◆ Brief 1: In the listing, begin at the line that has "Task: Select the radar" and stop after the line that has "click(x=441, y=178)". Reproduce those lines with "radar" switched to "spider", change nothing else, and omit the pictures.

•••••

Quotulatiousness

August 20, 2024

QotD: The printing press was to the Reformation what social media is in the Current Year

Consider the Reformation. I’m in no way qualified to walk you through all the various doctrinal issues, but in this case a superficial analysis is not only sufficient, it’s actually better. Instead of getting lost in the theological weeds, I want to focus on the process. So let’s stipulate for the sake of argument that nothing Luther said was all that original, theologically — you can find pretty much any tenet of “Lutherism” (as it then was) somewhere in the past, often among the Church Fathers (the “double predestination” that drove Calvinists insane is straight out of St. Augustine, for example). Wyclif, Hus, Nicholas of Cusa, Marsilius of Padua, all those guys were proto-Luthers, at least in part.

The thing about Luther, then, wasn’t what he said, so much as how he said it.

•••••

◆ Brief 2: Quote the passage on the Reformation word for word. Begin at the words "Consider the Reformation." and stop after "least in part.".

•••••

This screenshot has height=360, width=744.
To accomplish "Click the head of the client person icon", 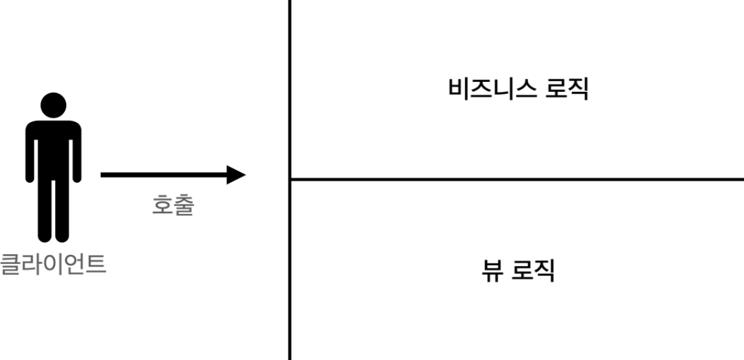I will tap(54, 105).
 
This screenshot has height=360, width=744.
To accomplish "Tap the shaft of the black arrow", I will tap(162, 174).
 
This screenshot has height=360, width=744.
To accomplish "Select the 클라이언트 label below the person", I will tap(53, 265).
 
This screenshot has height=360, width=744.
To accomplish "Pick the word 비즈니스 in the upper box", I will tap(488, 90).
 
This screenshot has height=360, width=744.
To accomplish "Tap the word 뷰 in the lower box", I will tap(491, 270).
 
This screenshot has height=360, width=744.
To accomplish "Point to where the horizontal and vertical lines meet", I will tap(290, 179).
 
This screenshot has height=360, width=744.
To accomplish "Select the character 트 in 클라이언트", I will tap(96, 265).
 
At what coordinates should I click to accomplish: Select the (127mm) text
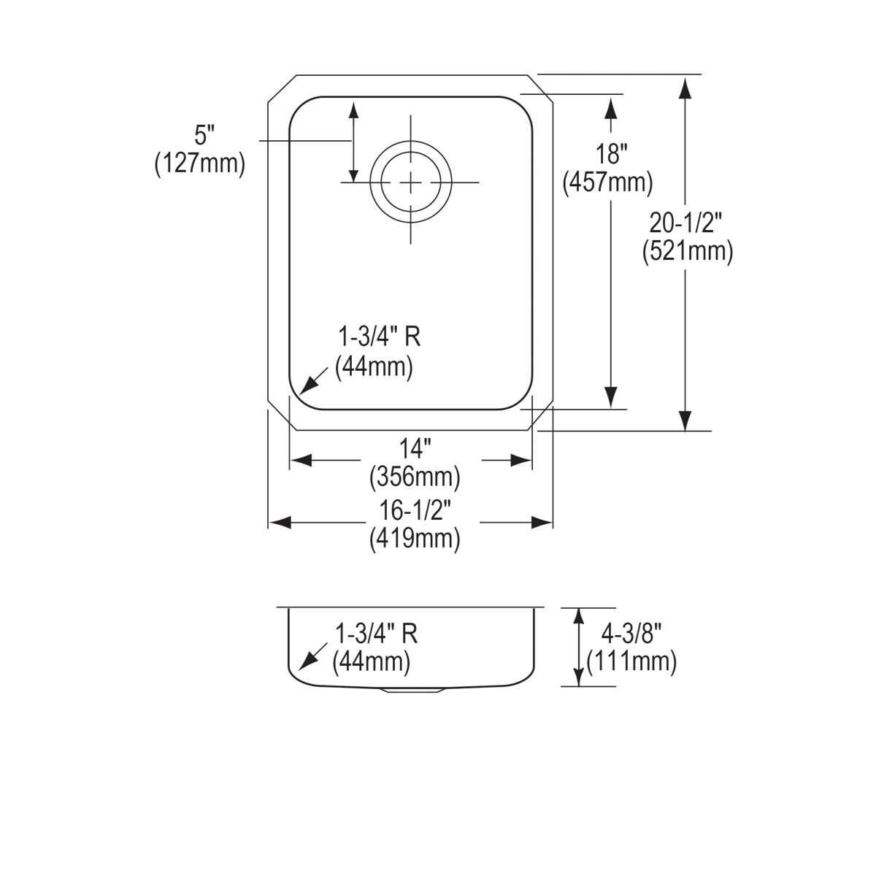pos(199,164)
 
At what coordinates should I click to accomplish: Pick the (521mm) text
pos(688,251)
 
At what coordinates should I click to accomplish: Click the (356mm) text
pos(415,477)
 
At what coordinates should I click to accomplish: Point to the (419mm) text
pos(415,539)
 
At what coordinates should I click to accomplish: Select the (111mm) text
pos(631,661)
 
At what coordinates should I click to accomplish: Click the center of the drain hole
pos(410,182)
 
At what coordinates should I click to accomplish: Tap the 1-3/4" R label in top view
pos(379,337)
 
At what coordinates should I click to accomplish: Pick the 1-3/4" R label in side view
pos(377,634)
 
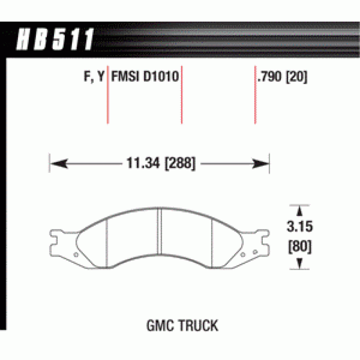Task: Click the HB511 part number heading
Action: click(55, 39)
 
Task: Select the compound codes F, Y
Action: click(94, 76)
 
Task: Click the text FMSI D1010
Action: click(145, 76)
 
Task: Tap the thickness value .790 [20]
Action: click(283, 76)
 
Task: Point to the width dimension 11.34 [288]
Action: click(161, 163)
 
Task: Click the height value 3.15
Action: click(300, 226)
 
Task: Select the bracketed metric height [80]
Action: click(300, 246)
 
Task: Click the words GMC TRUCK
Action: click(182, 325)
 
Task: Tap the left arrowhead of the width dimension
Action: click(59, 164)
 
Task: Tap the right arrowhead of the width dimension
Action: click(261, 164)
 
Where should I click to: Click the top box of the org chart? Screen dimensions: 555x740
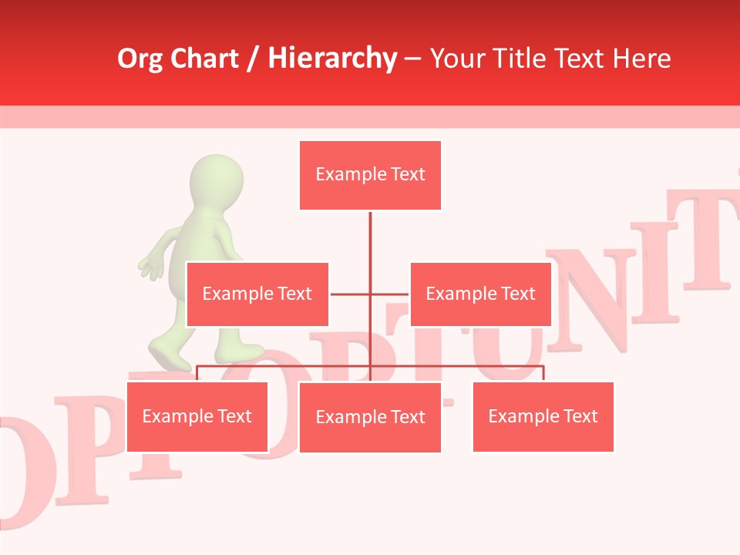coord(370,175)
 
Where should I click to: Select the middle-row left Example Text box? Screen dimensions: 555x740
coord(257,294)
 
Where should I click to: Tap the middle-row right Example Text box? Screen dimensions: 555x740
coord(480,294)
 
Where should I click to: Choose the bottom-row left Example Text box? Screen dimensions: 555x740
coord(197,416)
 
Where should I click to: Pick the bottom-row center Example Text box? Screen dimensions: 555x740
coord(370,417)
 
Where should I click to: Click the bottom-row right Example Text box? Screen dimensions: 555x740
coord(543,416)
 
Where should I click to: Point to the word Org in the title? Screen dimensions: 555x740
coord(140,59)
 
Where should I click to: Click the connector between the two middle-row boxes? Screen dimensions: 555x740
coord(370,294)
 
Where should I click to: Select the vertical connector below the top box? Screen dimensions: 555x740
coord(370,239)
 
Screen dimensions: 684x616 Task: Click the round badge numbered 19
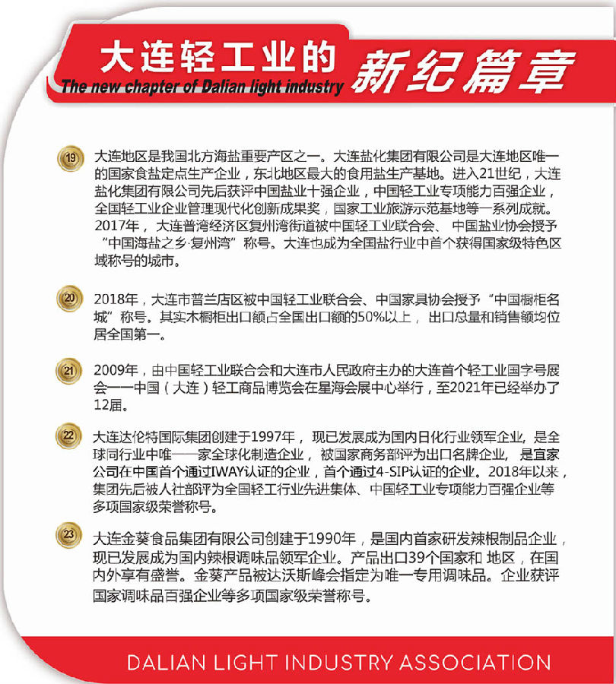coord(71,159)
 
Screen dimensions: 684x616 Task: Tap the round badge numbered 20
coord(71,299)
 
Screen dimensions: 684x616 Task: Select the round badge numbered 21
coord(71,372)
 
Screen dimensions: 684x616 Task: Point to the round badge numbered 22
coord(71,436)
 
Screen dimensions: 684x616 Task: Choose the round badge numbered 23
coord(71,536)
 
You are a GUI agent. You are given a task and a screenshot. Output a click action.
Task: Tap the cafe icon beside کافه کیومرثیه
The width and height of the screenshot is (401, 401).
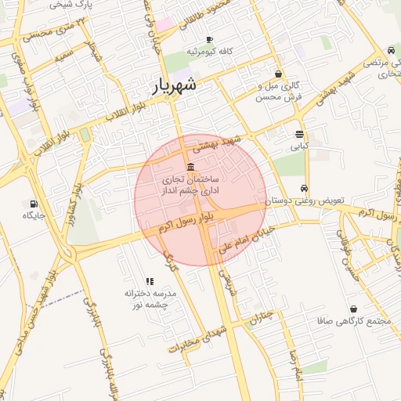[x=208, y=40]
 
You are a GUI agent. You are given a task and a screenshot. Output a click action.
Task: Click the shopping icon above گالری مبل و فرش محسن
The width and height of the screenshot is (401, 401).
[x=279, y=74]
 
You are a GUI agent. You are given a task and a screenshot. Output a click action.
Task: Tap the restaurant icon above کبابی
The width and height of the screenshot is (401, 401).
[x=300, y=134]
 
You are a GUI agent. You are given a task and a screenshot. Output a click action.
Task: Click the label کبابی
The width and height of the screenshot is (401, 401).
[x=300, y=146]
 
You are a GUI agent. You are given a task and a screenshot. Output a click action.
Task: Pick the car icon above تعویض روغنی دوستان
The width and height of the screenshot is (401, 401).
[x=303, y=189]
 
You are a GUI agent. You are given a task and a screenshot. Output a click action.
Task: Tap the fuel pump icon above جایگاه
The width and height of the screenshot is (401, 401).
[x=32, y=204]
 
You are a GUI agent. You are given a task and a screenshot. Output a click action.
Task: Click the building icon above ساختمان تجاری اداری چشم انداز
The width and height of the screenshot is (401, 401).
[x=192, y=167]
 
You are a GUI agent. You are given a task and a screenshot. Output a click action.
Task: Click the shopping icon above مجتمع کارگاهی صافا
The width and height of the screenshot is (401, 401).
[x=354, y=309]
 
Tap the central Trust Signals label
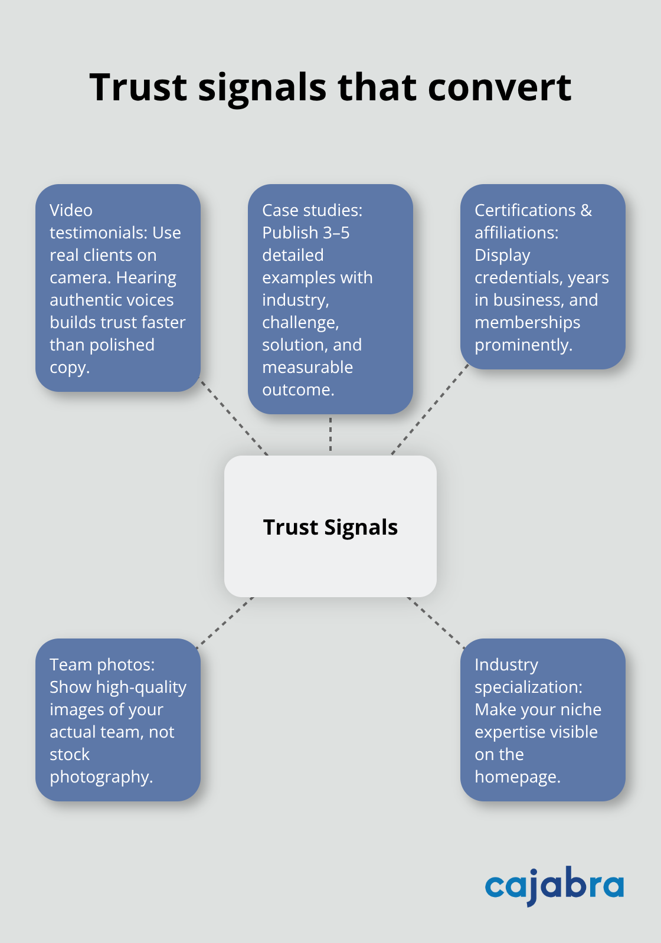pos(330,527)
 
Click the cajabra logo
pos(554,885)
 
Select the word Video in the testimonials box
pos(71,211)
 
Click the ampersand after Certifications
pos(585,211)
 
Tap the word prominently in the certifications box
pos(523,345)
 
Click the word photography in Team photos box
pos(101,777)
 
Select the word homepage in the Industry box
pos(517,777)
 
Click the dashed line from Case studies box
pos(330,434)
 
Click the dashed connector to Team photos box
pos(225,622)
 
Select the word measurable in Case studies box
pos(307,368)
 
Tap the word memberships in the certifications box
pos(527,323)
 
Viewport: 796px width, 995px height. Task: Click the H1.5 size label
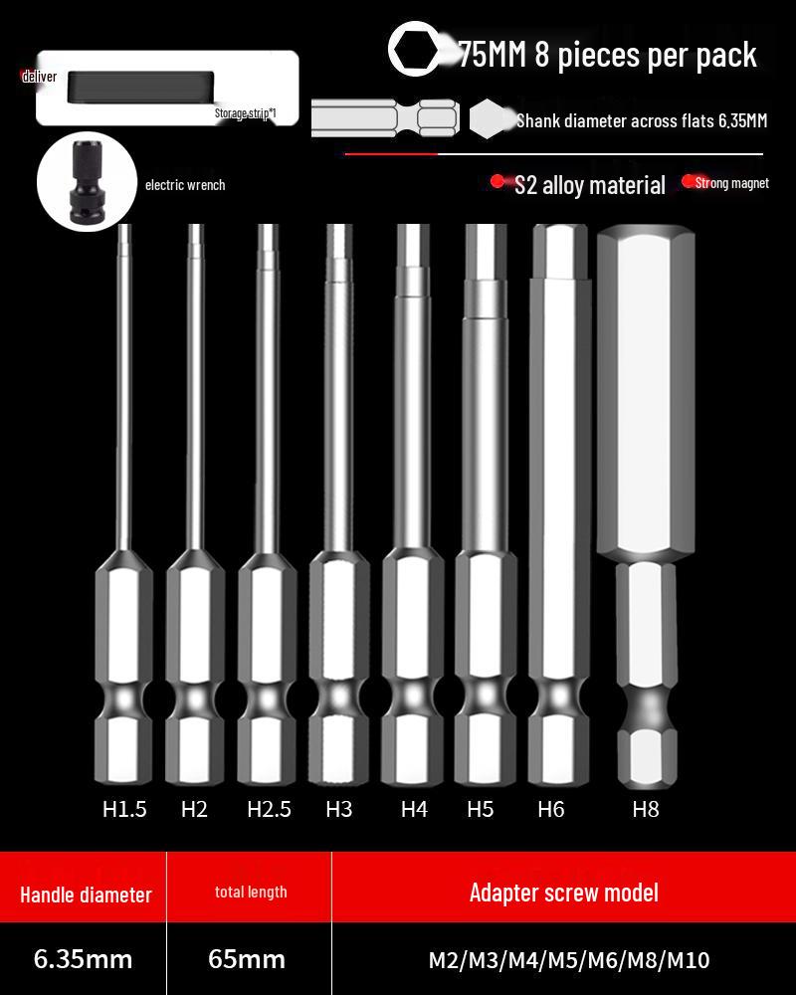pos(124,810)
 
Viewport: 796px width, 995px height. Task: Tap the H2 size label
pos(194,810)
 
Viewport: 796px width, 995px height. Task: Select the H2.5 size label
pos(269,810)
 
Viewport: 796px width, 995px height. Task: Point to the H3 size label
pos(338,810)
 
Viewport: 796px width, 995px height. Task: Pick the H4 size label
pos(414,810)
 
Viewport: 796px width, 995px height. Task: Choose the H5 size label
pos(480,810)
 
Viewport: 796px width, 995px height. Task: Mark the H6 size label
pos(550,810)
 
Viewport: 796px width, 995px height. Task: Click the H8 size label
pos(646,810)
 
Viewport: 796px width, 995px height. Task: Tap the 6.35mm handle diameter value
pos(83,959)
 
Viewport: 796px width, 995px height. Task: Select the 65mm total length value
pos(247,959)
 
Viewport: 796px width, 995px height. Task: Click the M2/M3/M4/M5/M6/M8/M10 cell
pos(569,960)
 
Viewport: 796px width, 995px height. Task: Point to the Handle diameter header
pos(86,894)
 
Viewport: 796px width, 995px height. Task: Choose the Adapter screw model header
pos(563,892)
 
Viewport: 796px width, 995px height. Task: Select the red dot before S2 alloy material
pos(498,182)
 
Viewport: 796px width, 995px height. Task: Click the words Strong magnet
pos(731,183)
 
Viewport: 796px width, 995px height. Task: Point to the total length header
pos(251,892)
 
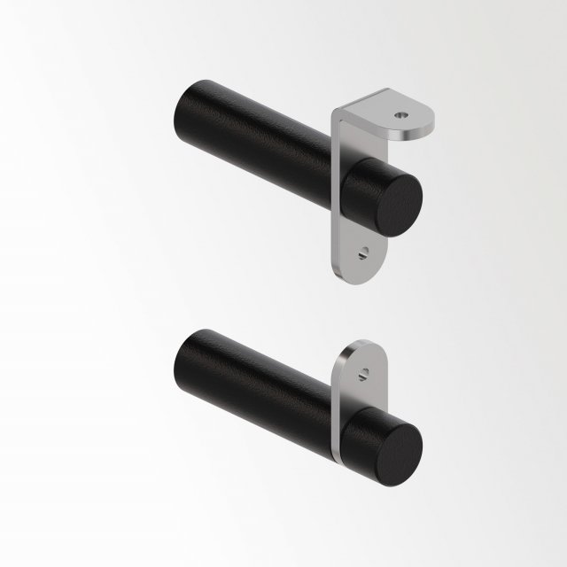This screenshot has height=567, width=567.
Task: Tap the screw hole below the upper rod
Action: [x=361, y=252]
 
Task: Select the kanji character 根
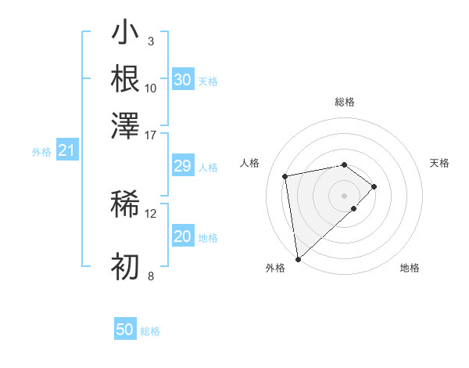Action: pos(125,78)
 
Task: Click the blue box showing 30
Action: pos(182,80)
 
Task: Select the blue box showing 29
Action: pos(182,167)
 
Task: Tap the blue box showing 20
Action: pos(182,237)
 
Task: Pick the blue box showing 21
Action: pos(66,151)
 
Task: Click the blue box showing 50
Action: pos(125,330)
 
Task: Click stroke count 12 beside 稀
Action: pos(151,213)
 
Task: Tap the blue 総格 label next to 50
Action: pos(151,331)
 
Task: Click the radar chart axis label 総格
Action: pos(344,102)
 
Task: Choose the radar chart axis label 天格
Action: pos(439,163)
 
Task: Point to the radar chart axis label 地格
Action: pos(410,268)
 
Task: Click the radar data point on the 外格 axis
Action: pos(298,259)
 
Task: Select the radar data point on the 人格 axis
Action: pos(286,175)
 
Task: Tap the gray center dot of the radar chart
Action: pos(344,194)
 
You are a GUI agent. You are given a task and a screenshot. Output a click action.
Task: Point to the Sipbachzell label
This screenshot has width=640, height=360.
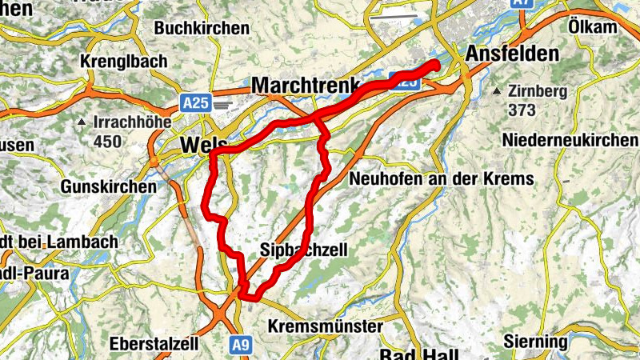click(x=304, y=250)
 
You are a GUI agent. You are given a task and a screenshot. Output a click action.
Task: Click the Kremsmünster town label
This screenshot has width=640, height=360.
click(x=326, y=326)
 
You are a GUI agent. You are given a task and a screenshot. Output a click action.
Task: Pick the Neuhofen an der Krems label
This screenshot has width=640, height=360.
click(x=441, y=178)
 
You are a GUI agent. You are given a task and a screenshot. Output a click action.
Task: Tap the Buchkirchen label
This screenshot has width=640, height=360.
click(x=202, y=28)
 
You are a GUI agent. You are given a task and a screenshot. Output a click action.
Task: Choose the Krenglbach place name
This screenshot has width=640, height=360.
click(x=124, y=61)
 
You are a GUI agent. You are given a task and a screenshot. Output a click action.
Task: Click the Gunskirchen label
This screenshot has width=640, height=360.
click(x=108, y=186)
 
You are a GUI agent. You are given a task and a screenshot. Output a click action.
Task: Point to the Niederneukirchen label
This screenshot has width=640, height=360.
click(x=570, y=141)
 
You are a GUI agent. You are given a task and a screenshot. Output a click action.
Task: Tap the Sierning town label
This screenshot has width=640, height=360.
click(x=536, y=342)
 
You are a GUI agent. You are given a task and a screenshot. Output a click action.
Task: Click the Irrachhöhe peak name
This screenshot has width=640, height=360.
click(x=125, y=123)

•••••

◆ Written solution 1:
Task: Select the spider data point on the 人格 axis
Action: pos(286,175)
 
Task: Tap the gray center dot of the spider chart
Action: pos(344,194)
 
You are a GUI agent. You are given a task and a screenshot. Output a click action.
Task: Point to the Sipbachzell label
This screenshot has width=640, height=360.
click(x=304, y=250)
 
You are a GUI agent. You are given a task and a screenshot. Output a click action.
Task: Click the Kremsmünster town label
This screenshot has width=640, height=360.
click(x=326, y=326)
 
You are a GUI agent. You are given a task and a screenshot. Output a click action.
Task: Pick the Neuhofen an der Krems label
This screenshot has width=640, height=360.
click(x=441, y=178)

◆ Written solution 2:
Consider the Reformation. I’m in no way qualified to walk you through all the various doctrinal issues, but in this case a superficial analysis is not only sufficient, it’s actually better. Instead of getting lost in the theological weeds, I want to focus on the process. So let’s stipulate for the sake of argument that nothing Luther said was all that original, theologically — you can find pretty much any tenet of “Lutherism” (as it then was) somewhere in the past, often among the Church Fathers (the “double predestination” that drove Calvinists insane is straight out of St. Augustine, for example). Wyclif, Hus, Nicholas of Cusa, Marsilius of Padua, all those guys were proto-Luthers, at least in part.